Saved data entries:
* * *

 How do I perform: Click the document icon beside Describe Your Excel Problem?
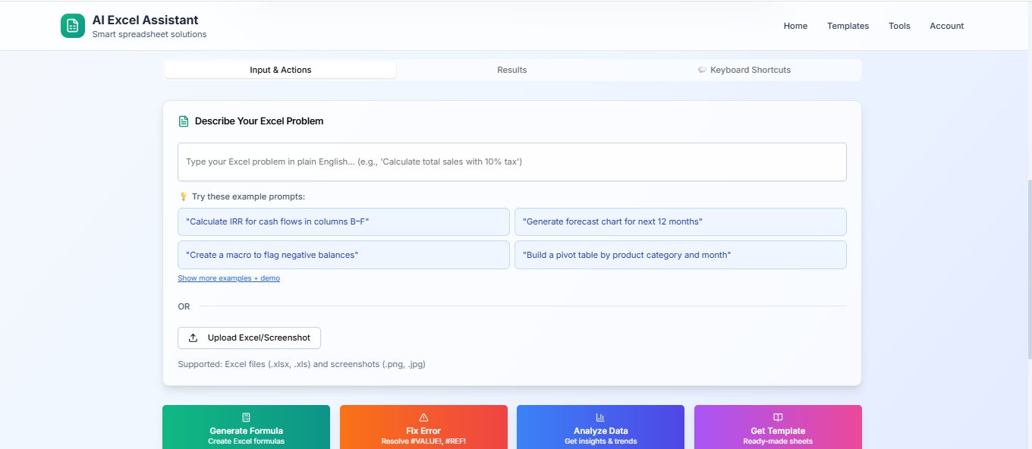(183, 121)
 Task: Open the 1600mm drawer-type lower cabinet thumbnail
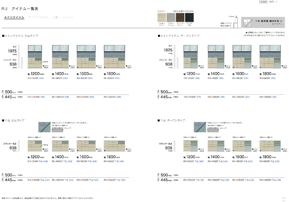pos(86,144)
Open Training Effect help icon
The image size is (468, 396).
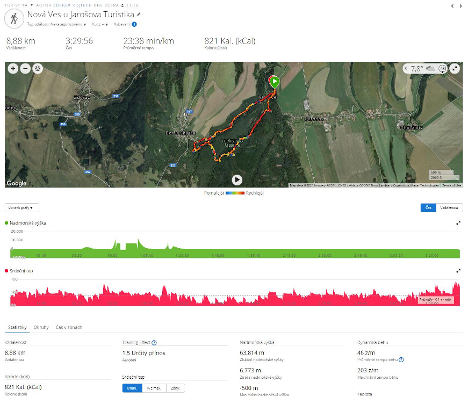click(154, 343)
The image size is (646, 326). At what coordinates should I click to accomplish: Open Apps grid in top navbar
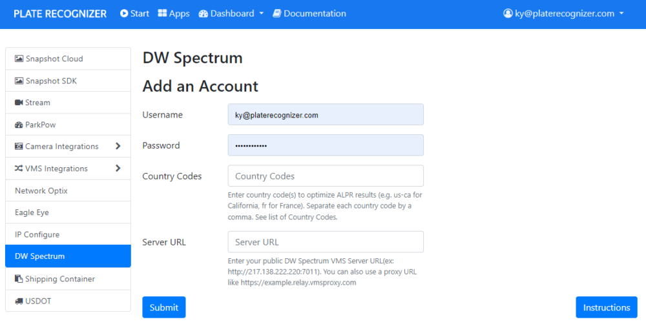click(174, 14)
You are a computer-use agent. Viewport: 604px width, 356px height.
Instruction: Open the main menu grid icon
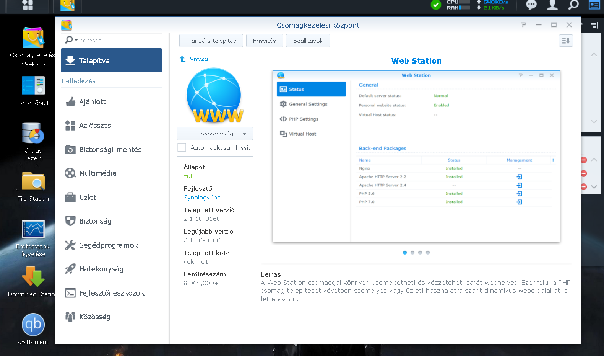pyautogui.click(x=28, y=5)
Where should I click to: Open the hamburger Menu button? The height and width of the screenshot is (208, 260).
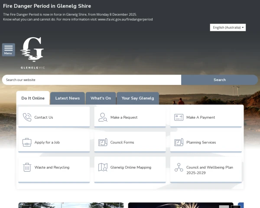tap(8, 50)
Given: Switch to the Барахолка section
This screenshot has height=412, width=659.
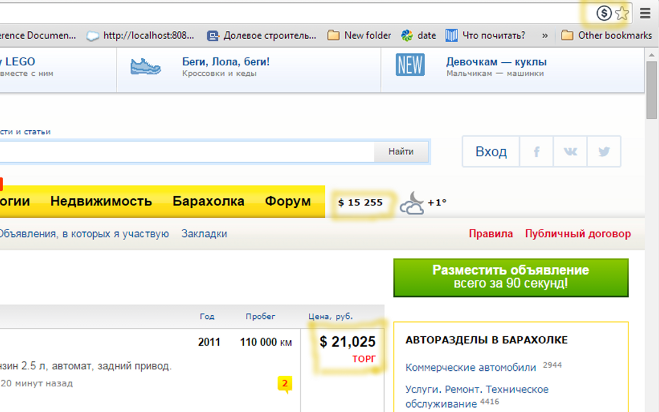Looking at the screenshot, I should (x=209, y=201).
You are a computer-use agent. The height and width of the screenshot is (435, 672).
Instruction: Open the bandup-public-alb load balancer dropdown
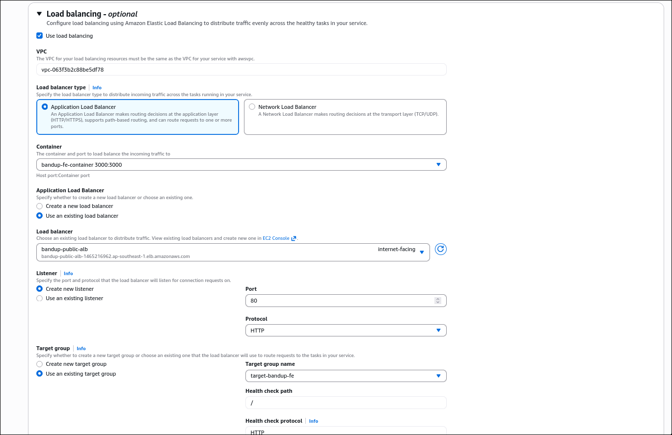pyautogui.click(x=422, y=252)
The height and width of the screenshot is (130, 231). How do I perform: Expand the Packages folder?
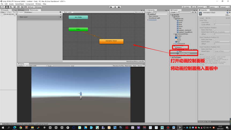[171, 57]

* * *

● Task instructions: Retype word for word the span of lines above that begins with the line containing "Given: Switch to the Барахолка section" and ends with the last line of the records; skip all pictures.

● Problem solution:
Given: Switch to the Барахолка section
This screenshot has height=412, width=659.
Looking at the screenshot, I should (x=209, y=201).
You are a computer-use agent. The height and width of the screenshot is (435, 672).
Instruction: Open the bandup-public-alb load balancer dropdown
pyautogui.click(x=422, y=252)
The height and width of the screenshot is (130, 231). How do I perform: Expand the Packages folder?
[171, 57]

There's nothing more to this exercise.